Buying back an additional $50B in stock estimated to boost Apple's 2014 EPS by $4.25

Posted:
in AAPL Investors edited January 2014
If Apple were to heed the advice of investor Carl Icahn and increase its share buyback program, it could have a quick and significant effect on the company's stock, a new analysis has found.

Deutche


Analyst Chris Whitmore of Deutsche Bank analyzed a possible financial outcome if Apple were to increase its existing share buyback plan. In his scenario, another $50 billion worth of shares purchased at an average price of $500 would add about $4.25 in earnings per share in the company's fiscal year 2014.

In Whitmore's estimation, that would be an increase of about 10.5 percent over the year. He believes Apple's current $140 per share of net cash would be enough for the company to undertake such a strategy.

In addition, a $50 billion buyback at $500 per share could be self funding, the analyst believes. He noted that interest expenses on debt needed for the buyback would be about $1 billion ? an amount that would be offset by dividend payments reduced by $1.2 billion, thanks to retiring dividend-bearing common stock.

For those reasons, Whitmore agrees with Icahn, who revealed he spoke with Apple Chief Executive Tim Cook last week, and advised him to buy back more stock. Icahn didn't publicly disclose just how much stock he believes Apple should buy back, but the company's current plan calls for it to repurchase $60 billion worth of shares through 2015.
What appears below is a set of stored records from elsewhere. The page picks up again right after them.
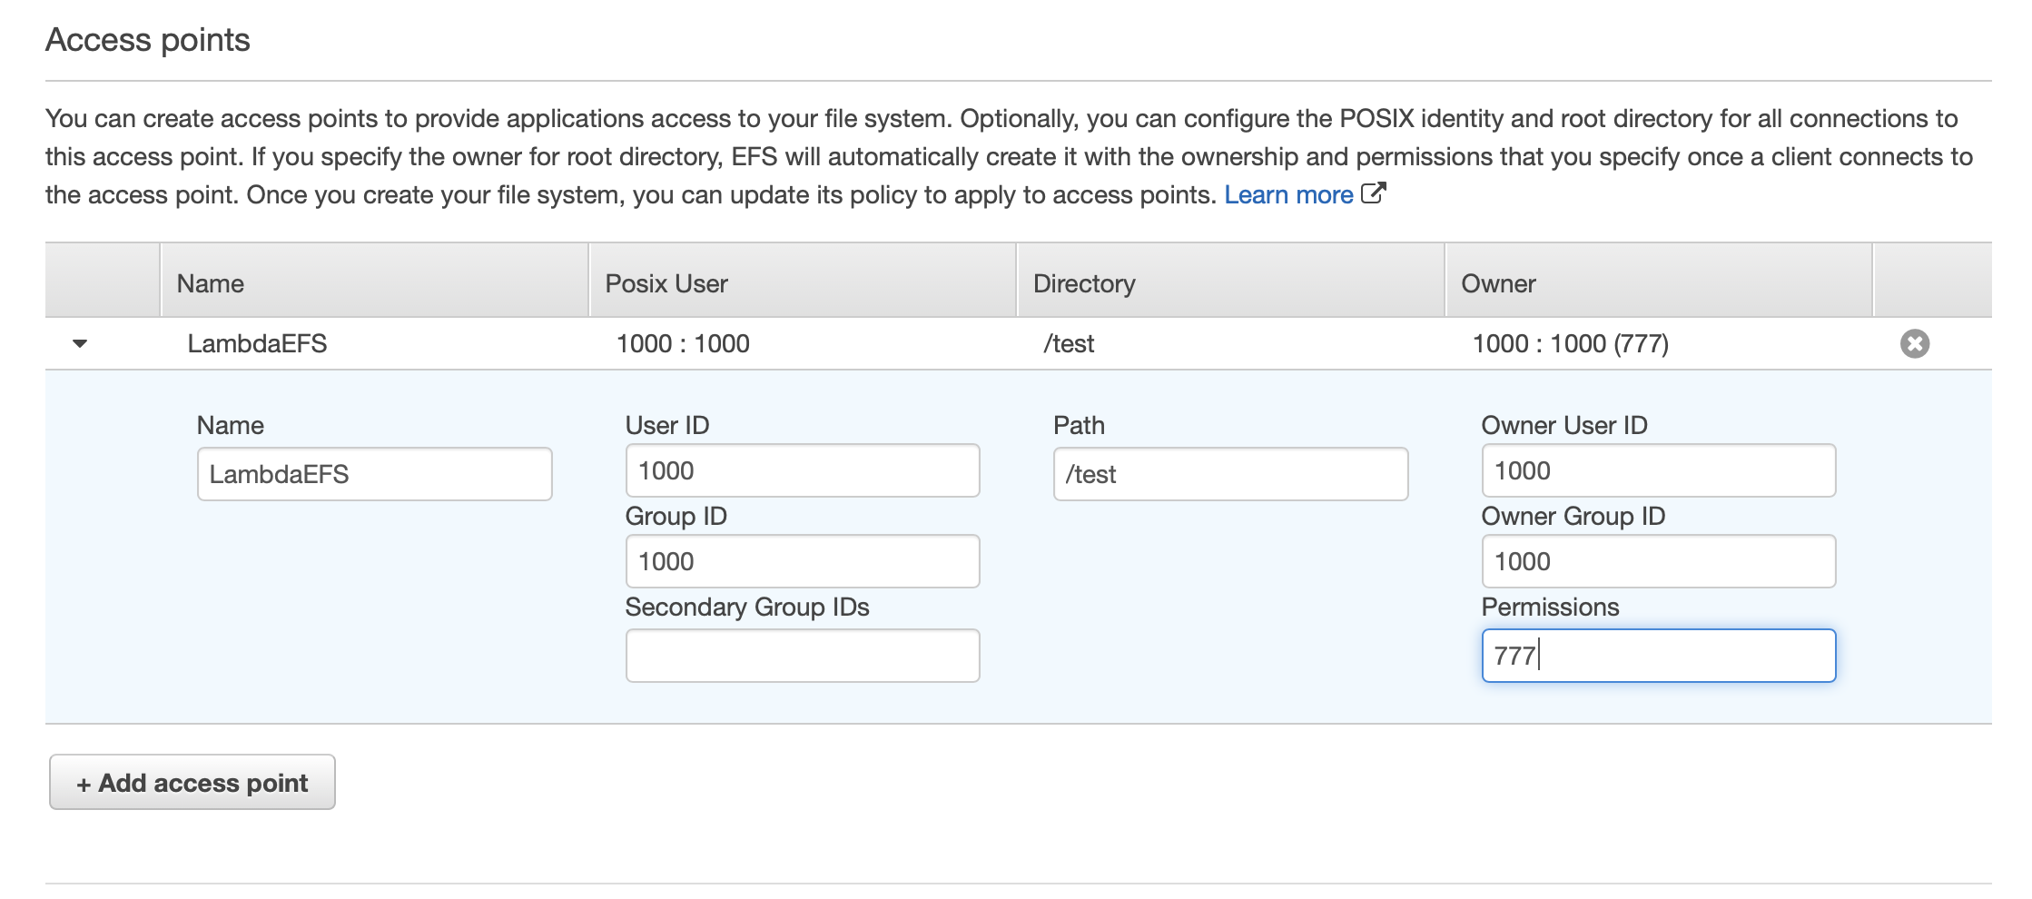The image size is (2032, 899).
Task: Remove the LambdaEFS access point
Action: pyautogui.click(x=1914, y=343)
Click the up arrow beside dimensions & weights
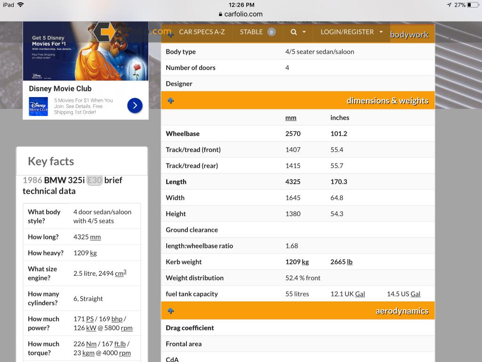The width and height of the screenshot is (482, 362). [170, 101]
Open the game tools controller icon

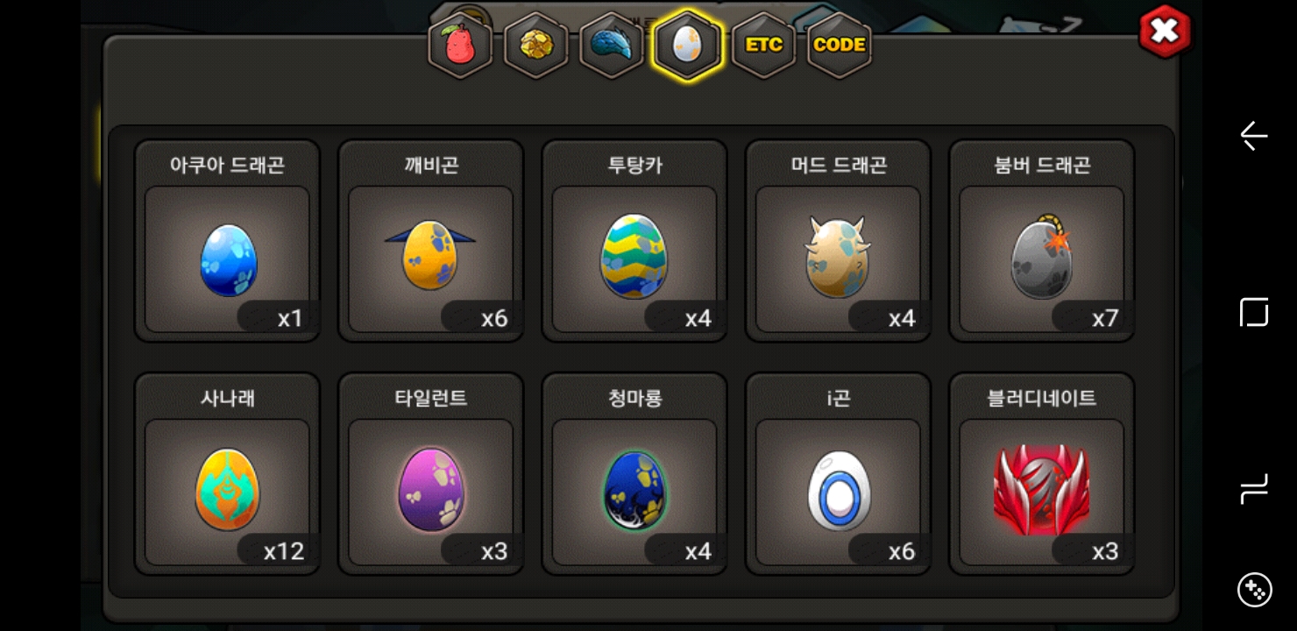[x=1254, y=590]
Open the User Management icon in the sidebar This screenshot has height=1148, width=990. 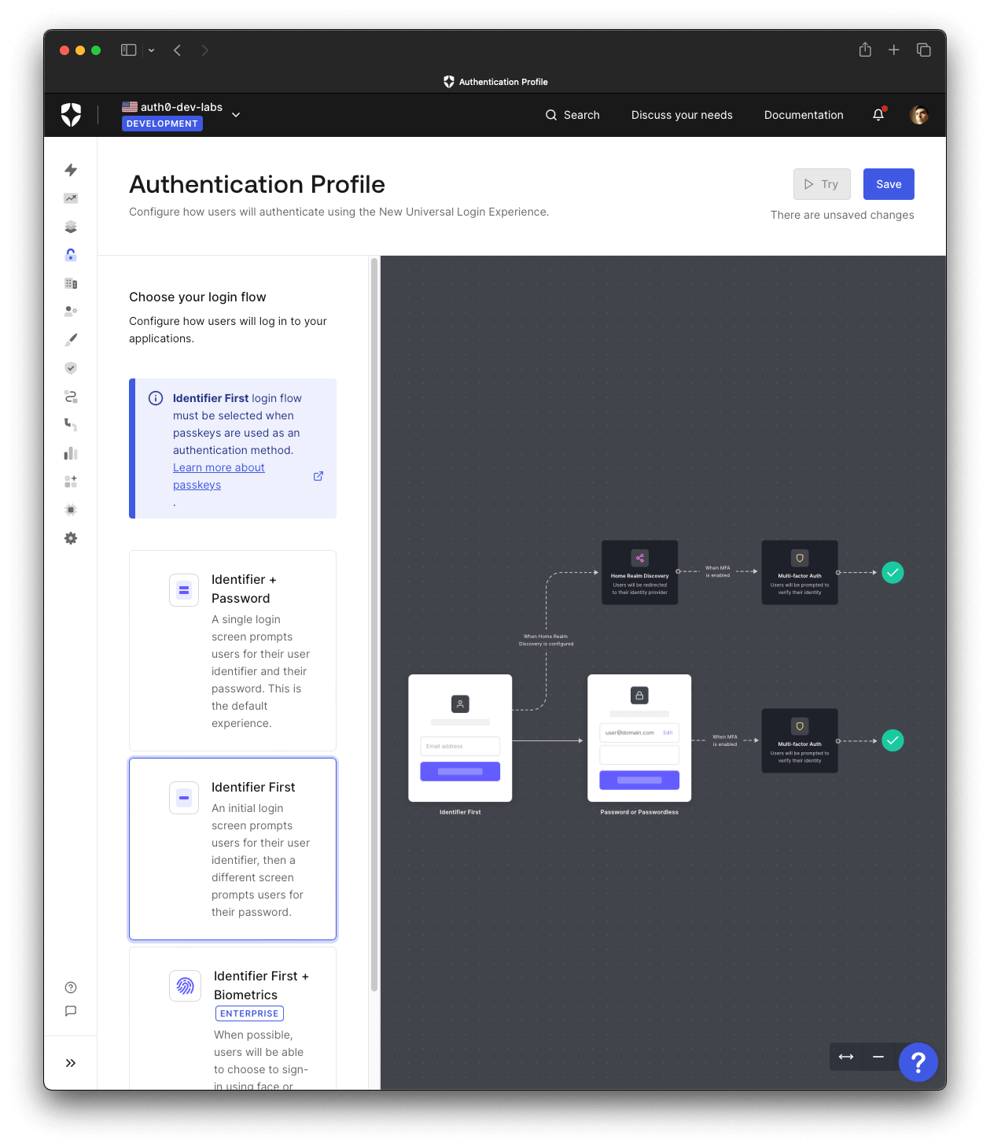coord(71,311)
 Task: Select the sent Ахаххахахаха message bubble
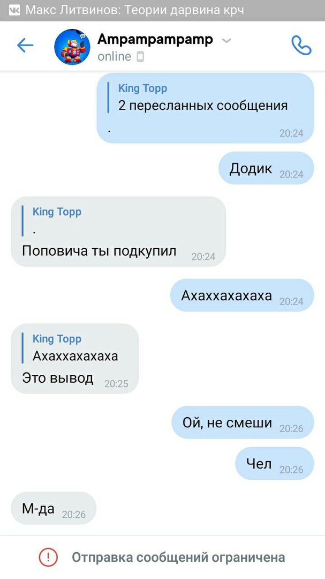point(242,295)
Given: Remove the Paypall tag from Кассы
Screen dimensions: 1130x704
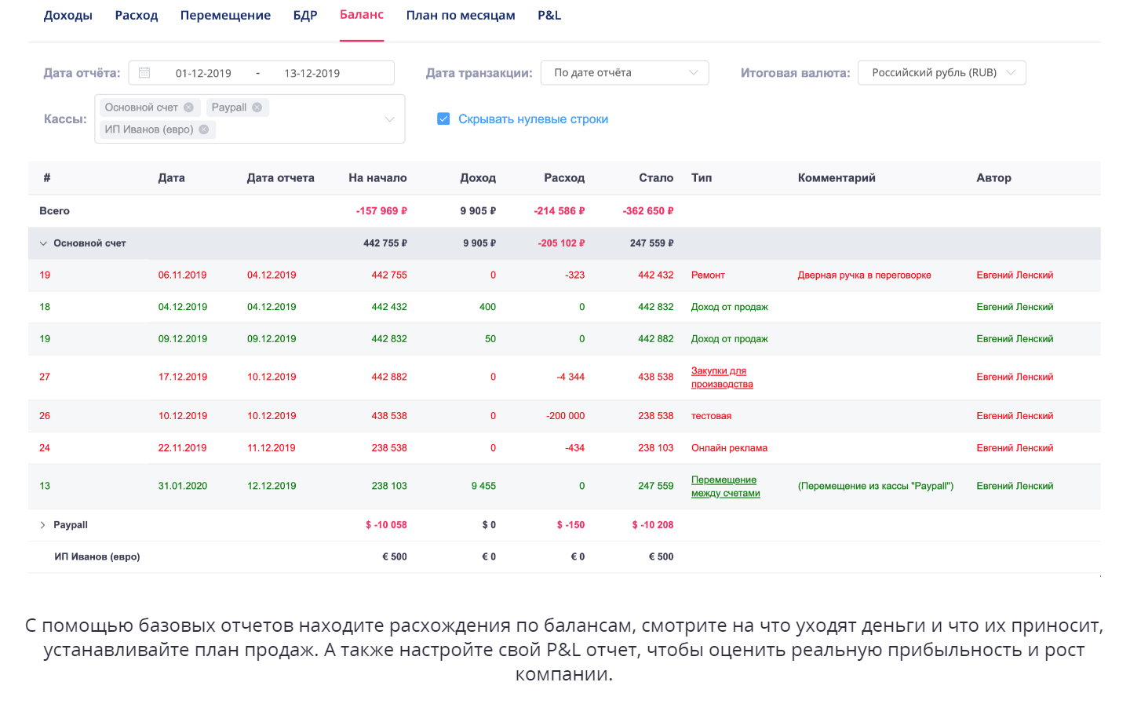Looking at the screenshot, I should point(257,108).
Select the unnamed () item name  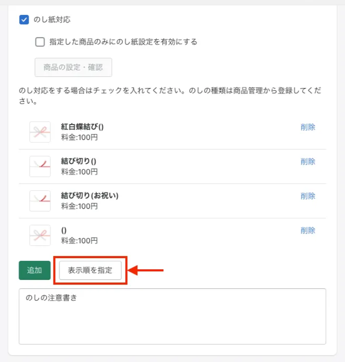[x=64, y=230]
Icahn also said he is bullish on AAPL stock, and has invested $1.5 billion into the company. The support from Icahn, as well as growing hype over an anticipated iPhone event on Sept. 10, helped push shares of AAPL north of $500 last week.

Whitmore's projections published on Monday are somewhat similar to those of Amit Daryanani of RBC Capital Markets, who said last week he believes Apple could nearly double its current $60 billion share buyback program. Daryanani's estimates see that strategy adding about $4 to Apple's fiscal year 2014 earnings per share, representing an increase of about 10 percent.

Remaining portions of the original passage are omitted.